▶ [Stored records]
* * *

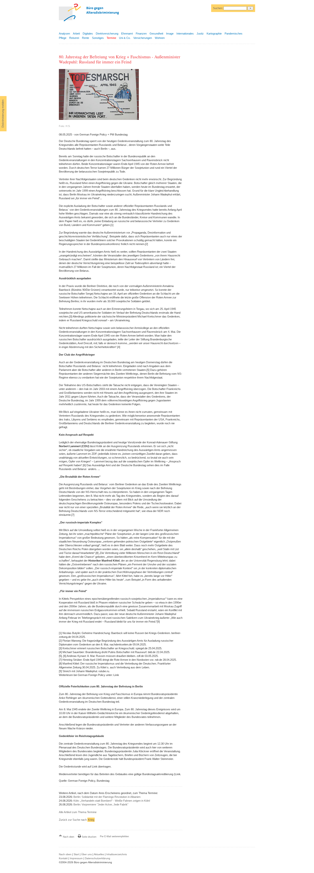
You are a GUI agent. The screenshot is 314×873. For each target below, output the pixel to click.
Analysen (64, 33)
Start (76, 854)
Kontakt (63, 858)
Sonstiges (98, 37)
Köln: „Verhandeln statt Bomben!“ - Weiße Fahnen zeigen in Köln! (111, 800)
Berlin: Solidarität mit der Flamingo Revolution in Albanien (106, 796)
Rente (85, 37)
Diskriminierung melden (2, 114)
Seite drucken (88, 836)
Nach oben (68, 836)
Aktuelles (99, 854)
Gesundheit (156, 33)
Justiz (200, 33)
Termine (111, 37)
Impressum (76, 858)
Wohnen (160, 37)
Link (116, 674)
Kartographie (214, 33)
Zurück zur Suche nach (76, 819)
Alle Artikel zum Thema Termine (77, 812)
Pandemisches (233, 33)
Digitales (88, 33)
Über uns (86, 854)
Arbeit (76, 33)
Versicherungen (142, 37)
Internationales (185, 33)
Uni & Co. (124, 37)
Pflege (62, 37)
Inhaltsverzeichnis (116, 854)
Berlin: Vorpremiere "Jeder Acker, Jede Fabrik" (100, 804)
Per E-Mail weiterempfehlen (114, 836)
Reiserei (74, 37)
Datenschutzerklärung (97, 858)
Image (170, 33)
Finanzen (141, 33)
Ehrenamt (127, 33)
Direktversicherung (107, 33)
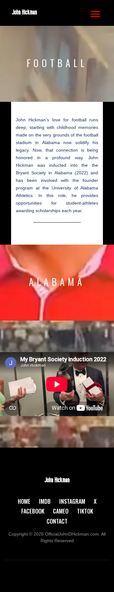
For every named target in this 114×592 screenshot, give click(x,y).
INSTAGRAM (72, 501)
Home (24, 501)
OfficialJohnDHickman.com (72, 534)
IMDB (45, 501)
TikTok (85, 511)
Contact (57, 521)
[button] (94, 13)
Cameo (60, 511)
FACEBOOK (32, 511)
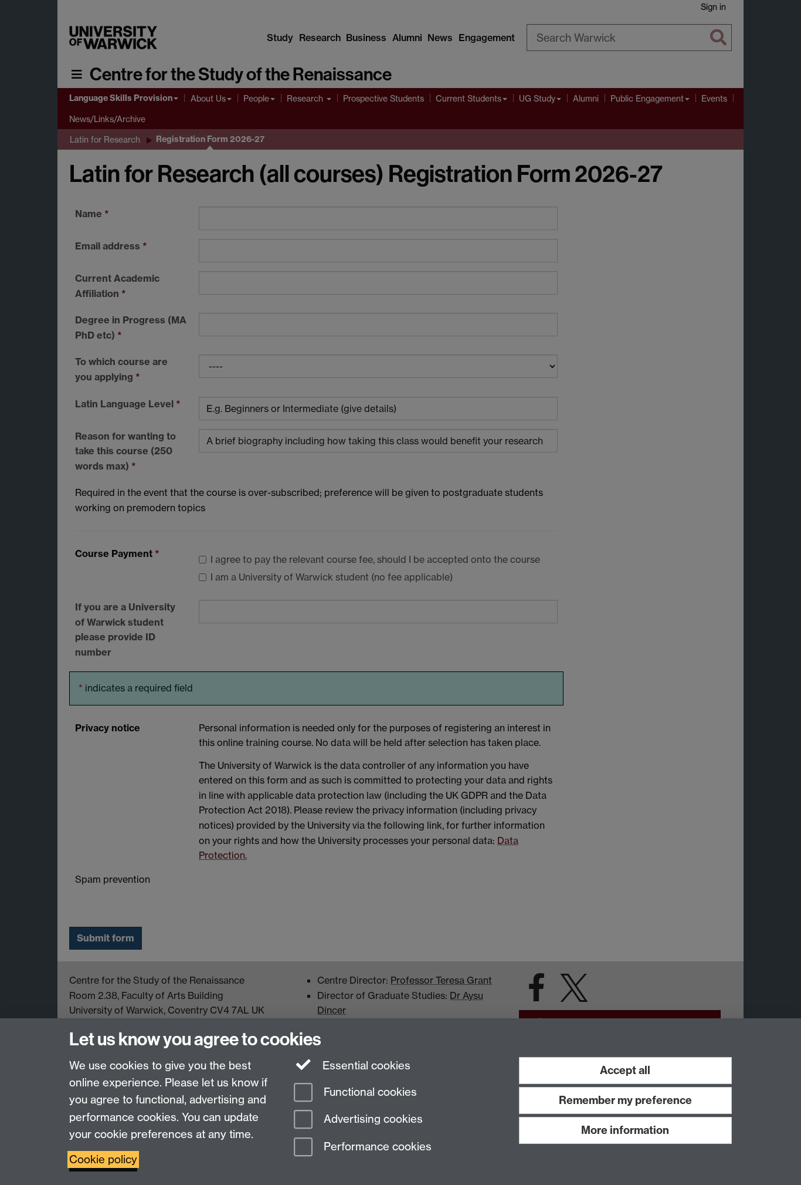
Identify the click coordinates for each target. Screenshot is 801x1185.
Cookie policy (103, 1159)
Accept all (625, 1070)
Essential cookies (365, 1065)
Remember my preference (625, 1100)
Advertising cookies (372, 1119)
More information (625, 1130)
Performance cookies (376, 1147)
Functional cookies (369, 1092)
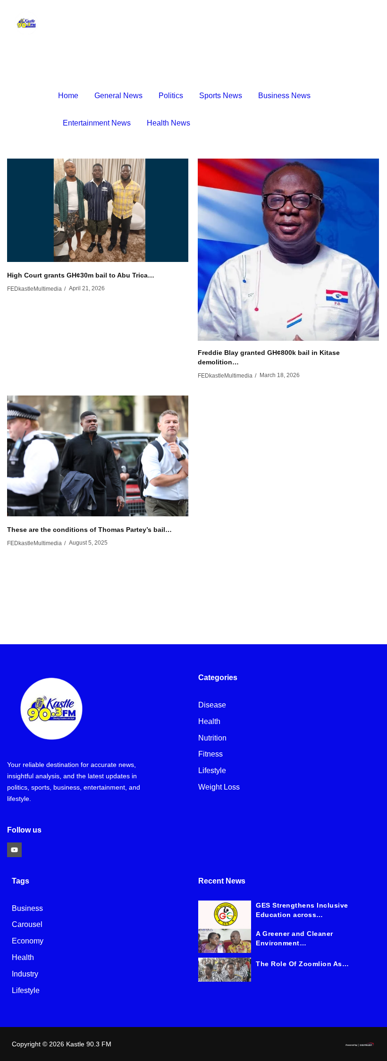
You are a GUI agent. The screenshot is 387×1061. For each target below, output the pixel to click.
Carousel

* * *

▶ [Written instruction] Find each row above that contains the string "below" and copy those rows. Case counts.

▶ [Answer]
You are a GUI agent. The screenshot is 314×873. For each target below, output the pixel to click.
You are a GUI agent. The screenshot is 387×1061. For each target below, output the pixel to click.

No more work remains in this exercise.